Peter Schmidt ist der Designstar für Verpackungen. Er ist 73 lebt in Hamburg und macht mit 150 Mitarbeitern 20 Millionen Umsatz.

Er wurde vom Hamburger Abendblatt im März 2011 ausführlich interviewt. Dabei sprach er auch über die Haptik.

Hier der Ausschnitt:

MAGAZIN: Welche Verpackungs-Trends gelten heute?

SCHMIDT: Die Haptik — wie sich etwas anfühlt. Das Tasten, das Vortasten, spielt eine immer größere Rolle. Die Leute sind extrem nachdenklich geworden, sie brauchen ein gutes Gefühl bei Dingen, die sie kaufen sollen. Auch bei Massenprodukten wird unsere Einstellung dramatisch verändert. Meine Generation wurde durch den Krieg, den Wiederaufbau und die lange Friedenszeit geprägt; jetzt kommen die dramatischen Ereignisse von Japan dazu, die unser Erleben nachhaltig

verändern und uns klarmachen, dass wir über eine lange Zeit völlig falsch gedacht und gehandelt haben. Das wird einen Einbruch geben in unserem Denken.

2 Kommentare zu „Haptik – der Trend im Verpackungsdesign“

  • Kann man denn bei Haptik wirklich von einem Trend sprechen? Ich finde Haptik gehört je her zu richtigem Verpackungsdesign dazu! Ich finde nicht, dass es erst seit unserem Nachhaltigkeitsbewusstseins-Trend aktuell oder gar wichtiger geworden ist.

    • Hallo Herr Blemke,

      sorry für die verspätete Antwort.
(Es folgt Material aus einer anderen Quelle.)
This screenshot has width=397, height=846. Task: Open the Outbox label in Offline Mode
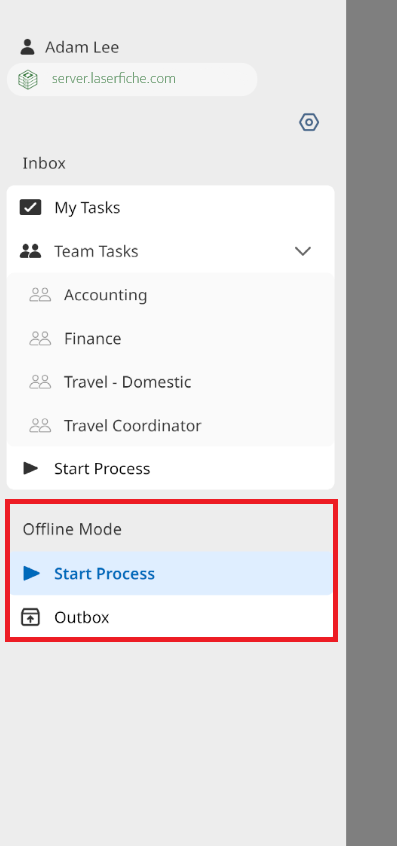click(x=81, y=617)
Sie haben vollkommen Recht in der Verpackungsindustrie ist die Haptik endlich angekommen. Wer hat sich nicht schon richtig geärgert, irgendetwas nicht einfach auf zu bekommen. Die wenigsten Verpackungen machen haptisch wirklich Spaß, viele sind mittlerweile gut. Da ist noch eine Menge Luft nach oben und da wird auch noch viel kommen, nicht nur bei den Öffnungsmechanismen, sondern auch bei der Haptik der Verpackungen selbst. Rocher ist da ein gutes Bespiel, zumindest Die verpackung der Praline selbst.